I’ve been trying out Kavita as an ebook software, and I really like it so far, with one exception. Accounts are all local to the app, and there is no ability handle user accounts through their site, similar to how Plex does it. This means that every time I screw up and have to set up again over the years, my users will have to get new invites and make new accounts. When I mess up Plex and have to reinstall, I can just add new permissions for the users already linked to my account, which makes it easy to transition everyone to a new server with minimal impact to my viewers.
Before I fully commit to Kavita, is there any program out there for ebooks that has accounts managed through a central server rather than my local one?
Jellyfin does books but its a little wonky right now from.my experience
Are you optimistic about the Jellyfin epub library support?
I use Calibre-Web and external auth. The auth headers are added by Authelia + Nginx which sit in front of it.
Not exactly turn-key, but since I was already using Authelia, it was simple enough to switch from local accounts to external.
Jellyfin has a (plugin) opds server for ebooks that use the same accounts as the rest of jellyfin. I use calibre to deal with organization/metadata.
If you have a bunch of plex users, switching to jellyfin might be a bridge too far.
Are jellyfin accounts handled through their own account system like Plex?
No. Jellyfin accounts are local. So you need to set them up on the server. No external auth system
Looks like there is an LDAP auth plugin: https://github.com/jellyfin/jellyfin-plugin-ldapauth
If you ran such a beast.
I recommend going with regular backups and maybe something like docker.
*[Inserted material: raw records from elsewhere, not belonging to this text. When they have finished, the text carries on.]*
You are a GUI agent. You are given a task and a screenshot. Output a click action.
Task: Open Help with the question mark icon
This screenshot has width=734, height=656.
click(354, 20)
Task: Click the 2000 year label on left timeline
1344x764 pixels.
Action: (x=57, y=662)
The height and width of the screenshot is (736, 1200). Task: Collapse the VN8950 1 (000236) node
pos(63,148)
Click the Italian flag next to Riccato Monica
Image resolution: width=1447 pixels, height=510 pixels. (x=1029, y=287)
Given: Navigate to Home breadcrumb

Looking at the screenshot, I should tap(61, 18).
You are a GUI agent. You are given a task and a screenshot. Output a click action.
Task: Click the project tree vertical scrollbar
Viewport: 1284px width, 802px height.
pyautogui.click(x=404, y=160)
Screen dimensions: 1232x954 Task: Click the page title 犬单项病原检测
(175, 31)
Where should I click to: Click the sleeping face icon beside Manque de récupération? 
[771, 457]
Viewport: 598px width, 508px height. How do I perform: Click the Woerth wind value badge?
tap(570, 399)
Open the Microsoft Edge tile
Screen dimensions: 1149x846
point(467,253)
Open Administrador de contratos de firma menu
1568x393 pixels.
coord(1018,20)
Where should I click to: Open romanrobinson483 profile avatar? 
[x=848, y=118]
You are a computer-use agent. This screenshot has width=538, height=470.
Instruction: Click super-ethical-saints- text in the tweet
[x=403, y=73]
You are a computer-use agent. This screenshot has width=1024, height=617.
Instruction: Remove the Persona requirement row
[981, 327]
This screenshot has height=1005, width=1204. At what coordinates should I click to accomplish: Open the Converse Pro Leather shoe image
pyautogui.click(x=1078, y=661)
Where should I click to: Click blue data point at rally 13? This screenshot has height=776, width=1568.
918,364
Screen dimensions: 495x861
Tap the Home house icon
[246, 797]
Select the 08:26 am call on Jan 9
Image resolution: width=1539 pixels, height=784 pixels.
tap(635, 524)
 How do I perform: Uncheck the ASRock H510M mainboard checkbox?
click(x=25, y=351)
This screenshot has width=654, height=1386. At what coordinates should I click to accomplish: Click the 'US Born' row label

Then you just have to restore the config volumes and all the accounts should still be there.
How about using LDAP? It’s a bit complicated to learn but it’s easy to integrate it in a bunch of applications and it allows you to manage user accounts and permissions in one central place.
Maybe try LLDAP which is a modern implementation (haven’t used it myself) which is designed to be simplified and I assume more welcoming to newcomers.
Thanks, I will have to do some googling about that today.